How Do You Calculate Electric Field and Potential in a Parallel Plate Capacitor?

[ledwardz]

Homework Statement

A parallel plate capacitor has a charge of 50pC
area = 10mm^2
dielectric material permittivity = 2.5
distance between plates = 0.5 mm

find the electric field
the potential difference between the 2 plates
the energy stored in the capacitor

Homework Equations

electric field = Charge density / permittivity
charge density = q / a

therefore E = 5*10^-3 / 2.5 = 2* 10 ^-3

PD= Ed = 2*10^-3 * 0.005 = 1*10^-5

energy u = 0.5V*q = 0.5 * 1*10^-5* 50*10^-9 = 2.5*10^-13 J

can anyone tell me if this is correct? thanks again for any help. Cheers, Lee:shy:

 

[gneill]

You seem to have lost track of the orders of magnitude in the charge density. Check the calculation.

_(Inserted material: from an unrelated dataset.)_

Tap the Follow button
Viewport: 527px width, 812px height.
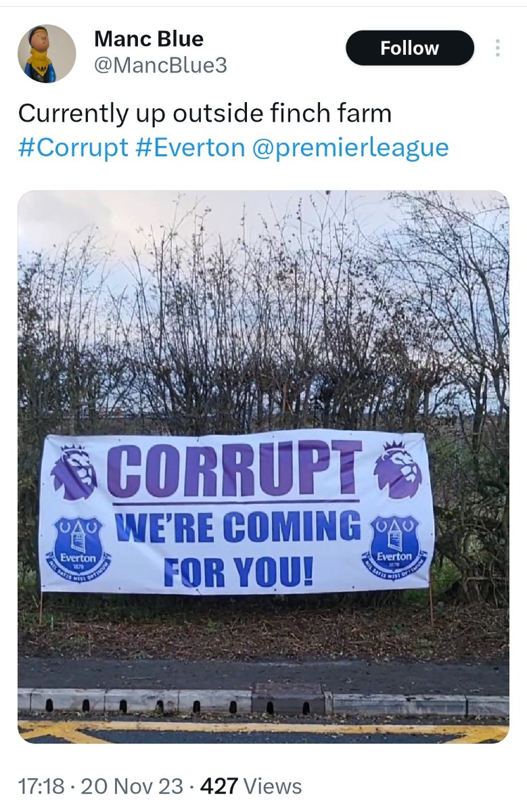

The permittivity κ is a multiplier for the vacuum permittivity, ε_o.

 

[ledwardz]

You seem to have lost track of the orders of magnitude in the charge density. Check the calculation.

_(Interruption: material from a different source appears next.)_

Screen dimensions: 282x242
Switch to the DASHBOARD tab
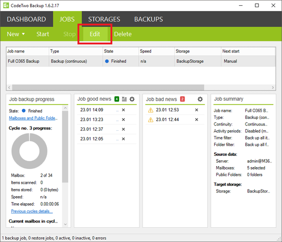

The permittivity κ is a multiplier for the vacuum permittivity, ε_o.

ahh pooo. so ε = ε_o*ε_r but i have the right idea for the rest of the equation?

thanks for reply also.

 

[gneill]

ahh pooo. so ε = ε_o*ε_r but i have the right idea for the rest of the equation?

thanks for reply also.

Sure. Straighten out the powers of ten and the permittivity and you're golden.

 

[rwisz]

Your calculations are correct. The electric field between the plates of the parallel plate capacitor is 2*10^-3 N/C, the potential difference between the plates is 1*10^-5 V, and the energy stored in the capacitor is 2.5*10^-13 J. These values are in accordance with the given charge, area, distance, and permittivity. Great job!